We came to the idea that we may need more workers in our Gunicorn server (in our case, Gunicorn workers are threads handling incoming connections). But I believe any optimisation should be measurement-based, and there should be a way to tell if there is a need for more workers since it is never clear how many to create - 100, 1000? Let’s suppose we’ve created 1000 workers, and it’s sufficient right now - how can we be sure it will be enough during peak load? Yes, adding 999999 workers in auto-scaling mode could be possible. Still, we will risk running out of RAM on peak loads and experience unexpected side-effects due to OOM randomly killing stuff - our OOM preferred PostgreSQL mostly (ask me how I know). Remember, it was a legacy project with not many options to improve architecture right now.
I first found that Gunicorn has a built-in mechanism exporting metrics to statsd, but it is pretty limited and shows only the average number / average duration of handled requests. It is still difficult to judge overall availability.
There is a more interesting way to find out if we have enough workers to process all requests - by monitoring the TCP backlog.
First, let’s check the TCP 3-way handshake diagram: a client sends a SYN packet to a server, the server responds with a SYN-ACK packet, and the client sends ACK packet. At this stage, a connection is considered established.
A TCP backlog is a connection queue at the SYN stage of a three-way TCP handshake. Backlog is handled by the operating system network stack. The maximum backlog queue is defined in the net.ipv4.tcp_max_syn_backlog setting.

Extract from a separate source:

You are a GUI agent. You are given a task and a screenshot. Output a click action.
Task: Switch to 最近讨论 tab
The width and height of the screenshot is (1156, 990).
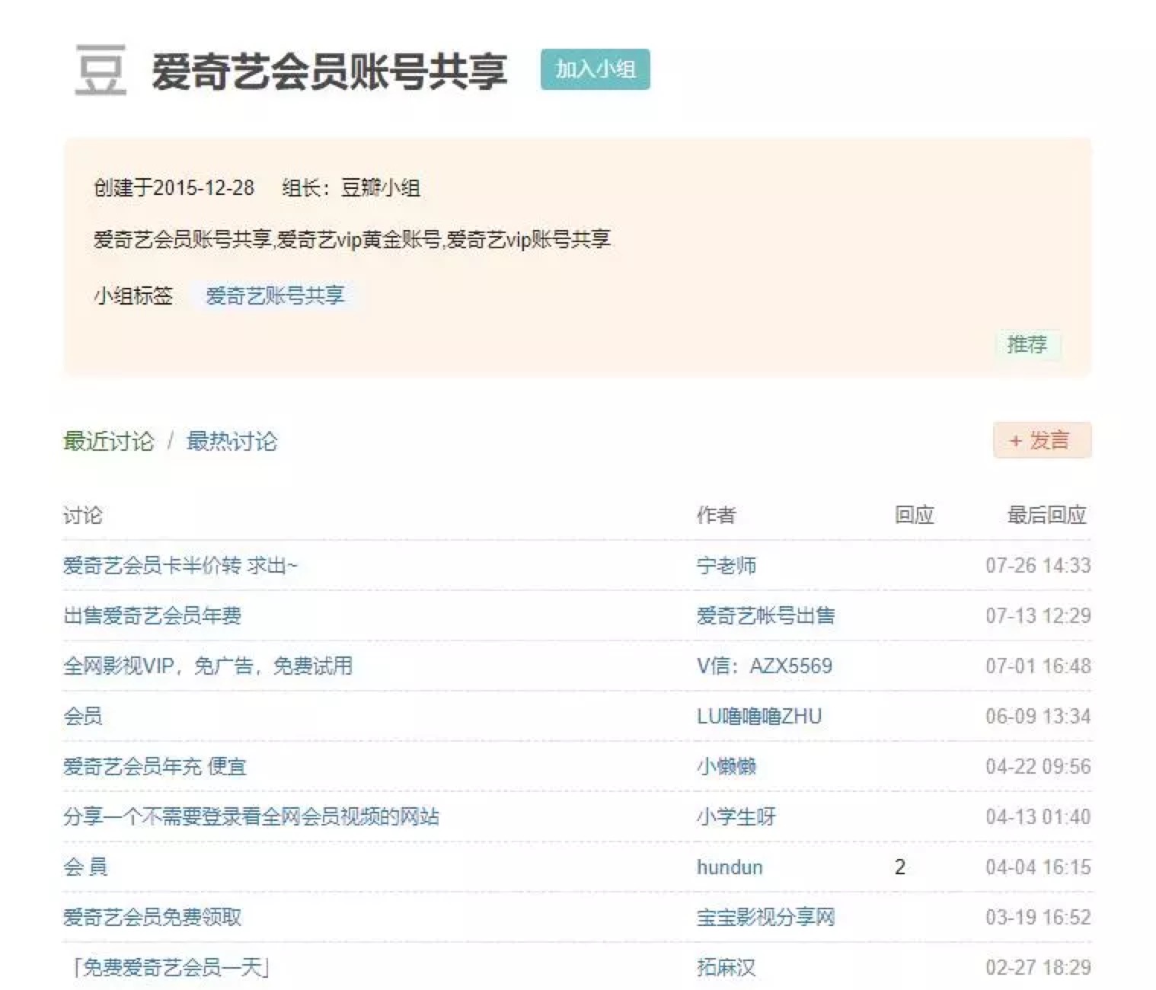coord(108,441)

When all the workers are busy processing current requests, new connections will start waiting in the queue. The number of connections in the queue that are waiting for a socket on port 8000 can be viewed in “network statistics” or “socket statistics” commands, the Recv-Q column:
netstat -l -n | grep 8000
sudo ss -lt -n | grep 8000
When the maximum queue length (by default, 128 or so) is exhausted, all new clients will receive the “connection is refused” error.
Ok, now we know exactly how many connections are waiting in the queue, and we can start optimising & monitoring this metric.
It is possible to increase the TCP backlog depth, so these refused connections will also sit in the queue, but it may lead to even longer response times, gateway timeouts on reverse proxies, and timeouts on clients. Even worse, you may start processing requests for clients that will be disconnected by the time you finish processing, so they will come back again for requests you’ve already processed.
We tried to find a balance between workers and the backlog depth, but ultimately our key to success was to log the longest-running requests and optimise them so average response time would drop and, therefore, TCP backlog would not grow. Most important, now we can be sure that all requests are handled perfectly, and we can be alerted if the backlog queue starts to grow before any of the clients experience a “connection refused” error or a timeout. And reverse proxy logs are still free of errors during this time.
Gunicorn is just an example. This information can be useful for other servers with thread pool workers or, in fact, any server that works with big loads.